We provide customers with the most comprehensive clinical report available on the market. Clinical interpretation requires a fundamental understanding of clinical genetics and genetic principles. At Blueprint Genetics, our PhD molecular geneticists, medical geneticists and clinical consultants prepare the clinical statement together by evaluating the identified variants in the context of the phenotypic information provided in the requisition form. Our goal is to provide clinically meaningful statements that are understandable for all medical professionals regardless of whether they have formal training in genetics.
Variant classification is the corner stone of clinical interpretation and resulting patient management decisions. Our classifications follow the Blueprint Genetics Variant Classification Schemes based on the ACMG guideline 2015. Minor modifications were made to increase reproducibility of the variant classification and improve the clinical validity of the report. Our experience with tens of thousands of clinical cases analyzed at our laboratory allowed us to further develop the industry standard.
The final step in the analysis is orthogonal confirmation. Sequence and copy number variants classified as pathogenic, likely pathogenic and variants of uncertain significance (VUS) are confirmed using bi-directional Sanger sequencing by orthogonal methods such as qPCR/ddPCR when they do not meet our stringent NGS quality metrics for a true positive call.

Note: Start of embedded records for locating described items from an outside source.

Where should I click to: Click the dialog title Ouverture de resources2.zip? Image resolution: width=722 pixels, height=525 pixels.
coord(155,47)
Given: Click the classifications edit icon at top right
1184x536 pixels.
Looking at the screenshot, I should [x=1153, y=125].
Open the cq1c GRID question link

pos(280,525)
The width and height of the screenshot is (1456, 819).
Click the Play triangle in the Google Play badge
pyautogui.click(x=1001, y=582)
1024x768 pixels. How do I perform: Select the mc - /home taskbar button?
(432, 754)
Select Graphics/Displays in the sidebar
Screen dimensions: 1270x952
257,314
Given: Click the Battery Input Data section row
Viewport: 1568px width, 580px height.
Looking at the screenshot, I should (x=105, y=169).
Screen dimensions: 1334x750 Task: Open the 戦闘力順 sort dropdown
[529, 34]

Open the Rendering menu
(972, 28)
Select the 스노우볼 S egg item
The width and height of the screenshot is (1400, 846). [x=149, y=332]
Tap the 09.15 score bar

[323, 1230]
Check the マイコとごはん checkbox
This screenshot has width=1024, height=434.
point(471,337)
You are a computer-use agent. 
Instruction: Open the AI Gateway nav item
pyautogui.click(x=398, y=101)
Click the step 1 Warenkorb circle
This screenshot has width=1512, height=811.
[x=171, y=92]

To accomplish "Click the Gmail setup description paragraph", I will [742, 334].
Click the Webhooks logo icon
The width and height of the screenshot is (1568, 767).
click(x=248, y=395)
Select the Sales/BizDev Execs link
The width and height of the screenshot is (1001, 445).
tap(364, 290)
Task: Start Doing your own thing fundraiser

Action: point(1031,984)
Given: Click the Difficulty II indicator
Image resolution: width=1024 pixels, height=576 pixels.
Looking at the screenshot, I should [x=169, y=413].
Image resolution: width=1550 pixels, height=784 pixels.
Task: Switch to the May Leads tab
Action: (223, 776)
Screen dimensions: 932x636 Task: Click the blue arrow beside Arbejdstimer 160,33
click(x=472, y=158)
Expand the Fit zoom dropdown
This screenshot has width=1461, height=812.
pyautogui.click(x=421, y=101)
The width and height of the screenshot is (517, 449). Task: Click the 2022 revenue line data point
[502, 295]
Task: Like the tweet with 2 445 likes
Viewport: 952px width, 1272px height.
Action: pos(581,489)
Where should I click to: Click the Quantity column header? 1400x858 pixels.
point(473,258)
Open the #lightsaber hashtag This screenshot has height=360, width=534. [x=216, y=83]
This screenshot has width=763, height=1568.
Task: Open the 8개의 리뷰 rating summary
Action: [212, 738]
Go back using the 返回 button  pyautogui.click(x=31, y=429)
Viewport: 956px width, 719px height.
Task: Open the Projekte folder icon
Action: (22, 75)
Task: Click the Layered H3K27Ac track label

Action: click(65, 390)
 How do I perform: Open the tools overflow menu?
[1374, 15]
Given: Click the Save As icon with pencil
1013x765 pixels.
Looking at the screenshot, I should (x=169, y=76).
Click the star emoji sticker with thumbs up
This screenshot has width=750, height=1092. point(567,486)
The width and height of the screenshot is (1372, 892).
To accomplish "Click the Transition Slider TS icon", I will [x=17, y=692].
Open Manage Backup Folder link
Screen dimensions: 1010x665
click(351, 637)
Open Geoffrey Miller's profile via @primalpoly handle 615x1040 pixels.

Our clinical statement includes tables for sequencing and copy number variants that include basic variant information (genomic coordinates, HGVS nomenclature, zygosity, allele frequencies, in silico predictions, OMIM phenotypes and classification of the variant). In addition, the statement includes detailed descriptions of the variant, gene and phenotype(s) including the role of the specific gene in human disease, the mutation profile, information about the gene’s variation in population cohorts and detailed information about related phenotypes. We also provide links to the references, abstracts and variant databases used to help ordering providers further evaluate the reported findings if desired. The conclusion summarizes all of the existing information and provides our rationale for the classification of the variant.
Identification of pathogenic or likely pathogenic variants in dominant disorders or their combinations in different alleles in recessive disorders are considered molecular confirmation of the clinical diagnosis. In these cases, family member testing can be used for risk stratification. We do not recommend using variants of uncertain significance (VUS) for family member risk stratification or patient management. Genetic counseling is recommended.
Our interpretation team analyzes millions of variants from thousands of individuals with rare diseases. Our internal database and our understanding of variants and related phenotypes increases with every case analyzed. Our laboratory is therefore well-positioned to re-classify previously reported variants as new information becomes available. If a variant previously reported by Blueprint Genetics is re-classified, our laboratory will issue a follow-up statement to the original ordering health care provider at no additional cost.